Борька в ответ кивнул. И вдруг схватил Закурдаева за руку. Закурдаев недоуменно вскинул на него взгляд:

— Что?

— Слышите? — прислушиваясь к чему–то, спросил Борька.

Закурдаев тоже прислушался.

— Ничего не слышу, — признался он.

— Скрежещет что–то, — объяснил Борька.

Закурдаев повертел головой, поочередно приложил к ушам то правую, то левую ладонь и недоуменно пожал плечами:

— Может, померещилось?

— Да нет же. Вроде как косу кто точит.

— Этого мне не расслышать. Меня так на катере гранатой оглушило, что до сих пор в ушах шум стоит, будто в колокола кто наяривает, — объяснил Закурдаев. — И сейчас точит?

— Перестало…

Закурдаев махнул рукой, дескать, муть все это, и пополз. Но Борька остановил его снова.

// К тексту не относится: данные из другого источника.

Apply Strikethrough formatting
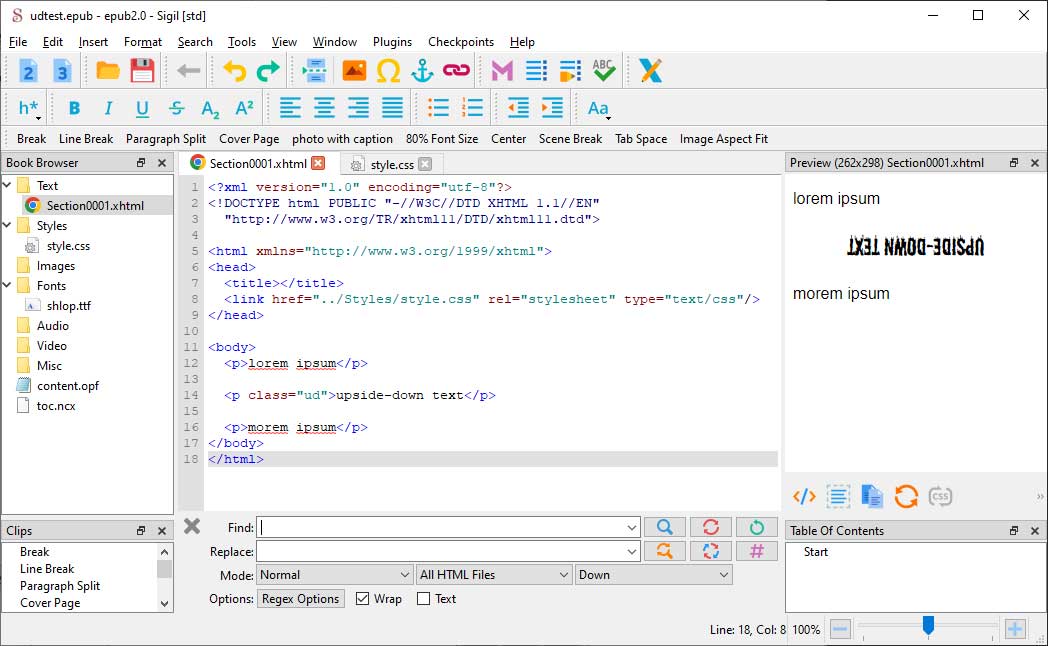This screenshot has height=646, width=1048. click(176, 108)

— Что еще? — даже рассердился Закурдаев.

— А вы за мной вернетесь? — спросил неожиданно Борька.

Закурдаев изобразил было на лице негодование. Но увидел Борькины глаза и осекся. В один миг вспомнил все, что пережил этот парнишка за последнюю неделю, все понял и крепко сжал ему руку и тоже спросил:

— А ты думаешь, меня без тебя там наши примут?

— Не знаю, — признался Борька.

— Близко не подпустят, браток, — заверил его Закурдаев. — И вообще на границе закон железный: сам пропадай, а товарища выручай. И хватит. Сиди. А то стемнеет, и ничего я не увижу.

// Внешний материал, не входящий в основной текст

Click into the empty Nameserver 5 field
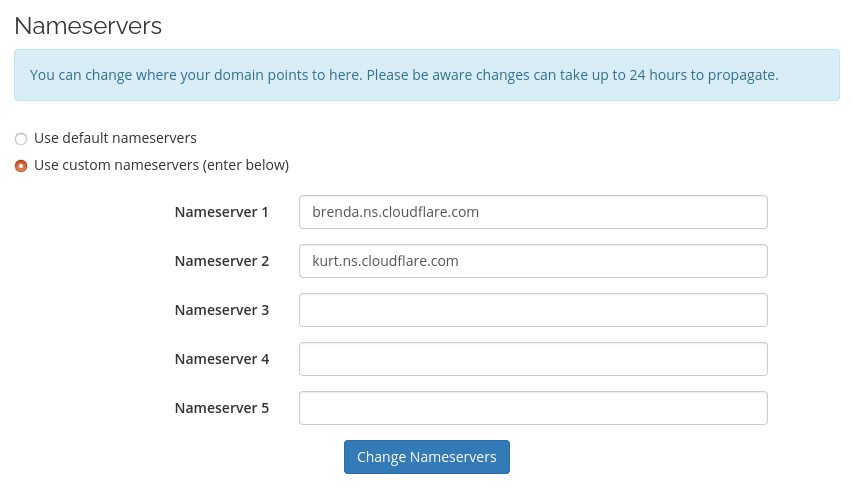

Закурдаев уполз. А Борька лег под куст и плотно со всех сторон прикрыл себя ветками орешника. На душе у него стала совсем спокойно. И он сейчас, пожалуй, не объяснил бы даже самому себе, почему, собственно, задал Закурдаеву такой вопрос. Но он и не жалел, что задал его. Для него всякое теплое слово было теперь несказанно дорого. Но особенно ему приятно было услышать это слово от ворчливого и вечно чем–нибудь недовольного дяди Гриши Закурдаева…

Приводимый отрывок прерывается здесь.